Park Board puts Metropolitan Parks District on April ballot

The Bonney Lake Park Board on Nov. 19 voted to recommend to the city council that the city place a metropolitan parks district on the ballot in April.

Now it will be up to the voters.

The Bonney Lake Park Board on Nov. 19 voted to recommend to the city council that the city place a metropolitan parks district on the ballot in April.

The board also recommended the city council serve as the first directors of the district, as opposed to holding a separate election for new leadership to run the district.

A metropolitan parks district is the administration and council’s favored way to provide a steady and specific stream of revenue for park projects.

If approved by a majority of voters, the park district would allow the district – which would contiguous with the city’s borders – to levy a tax that would be used only for parks. The maximum levy allowed by law is $0.75 per $1,000 assessed home value, though the discussions have centered on a tax a little more than half that amount.

The decision by the parks board to support the measure comes after four council workshops in the matter was discussed, a joint meeting between the council and the park board and discussions at every meeting so far this year of the city’s parks board, which serves as an advisory board to city council on park matters.

“This is the culmination of a lot of discussion,” Facilities and Special Projects Manager Gary Leaf said. “They’ve been discussing it all year.”

Prior to the joint meeting with the council, there was discussion about what the make-up of the park district would look like, with some members of the park board and public calling for a newly elected body to govern the district.

Council members, however, favored using the city council to govern a parks district because, they said, the council is not only in tune with the direction the city will be going. It is also less expensive because a park board would receive salaries and the council would not. Also, any funds provided to the district may take at least a year before they come in and the city council can loan the park district money to get started early.

No park money can be used for non-park related projects, however, and can not be transferred to other funds.

The park board made the recommendation with a 4-1 vote with one abstention, chairman Darren Proctor, whom Leaf said regularly abstains during votes.

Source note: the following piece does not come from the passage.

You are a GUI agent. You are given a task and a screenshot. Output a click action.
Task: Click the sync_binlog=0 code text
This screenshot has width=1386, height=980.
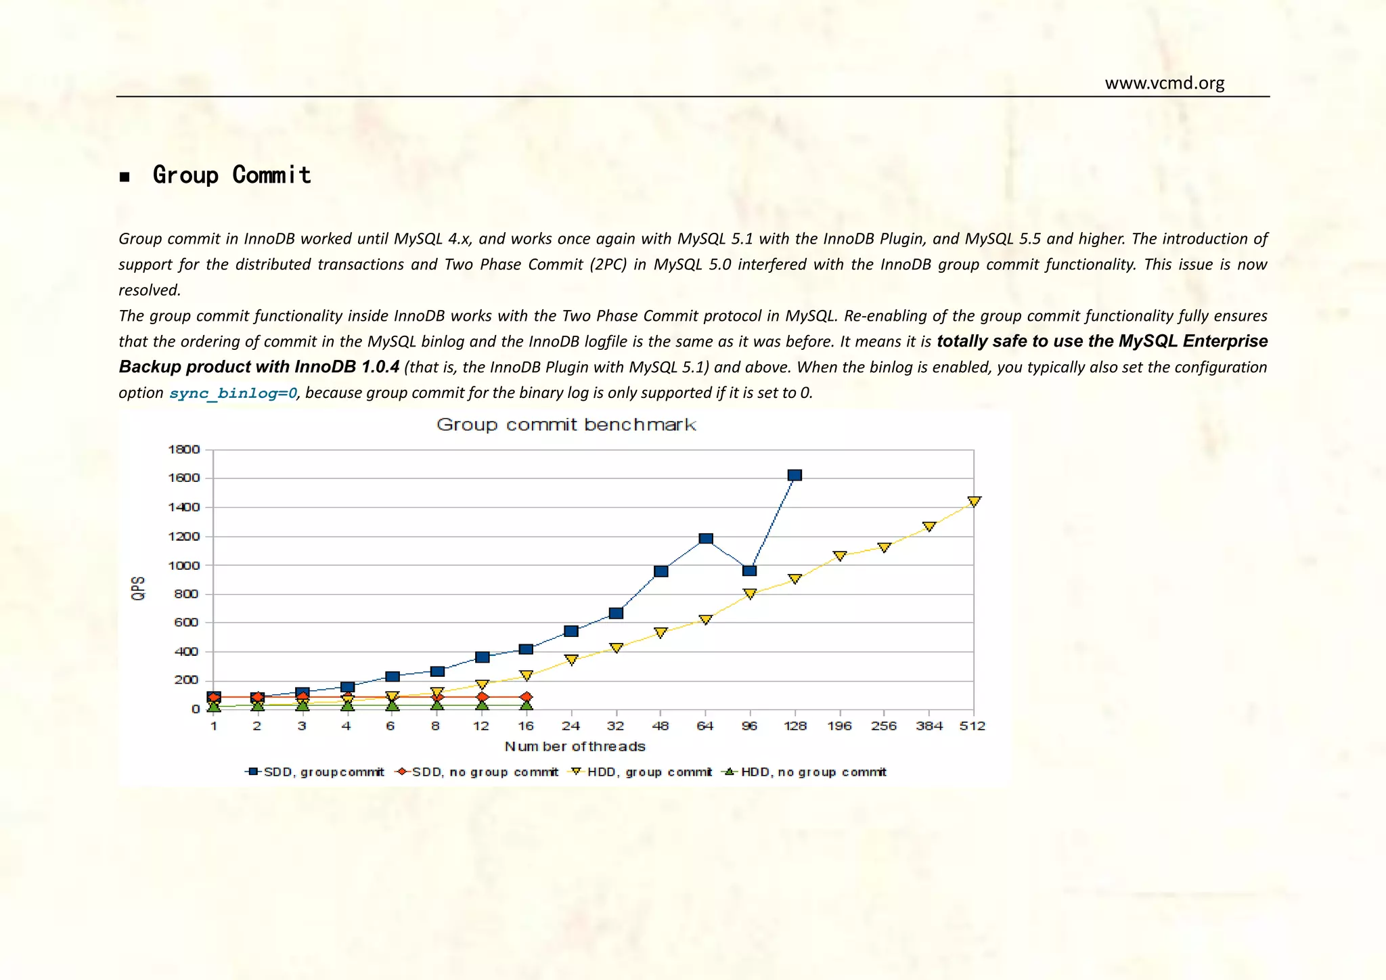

One member was absent during the vote.

Leaf said the member who voted against the recommendation, Jamie Trejo, did so not because of opposition to the district per se, but because he does not believe the time is right to run a ballot measure.

“It’s a pretty good consensus,” Leaf said.

The next step will be a resolution of the city council, expected Dec. 4, calling for the election in April followed by a vote on the official phrasing of the ballot measure in January.

The council is also expected to create for and against committees and develop an overview project list to give voters a better idea of what they plan to do with the money if the district is approved.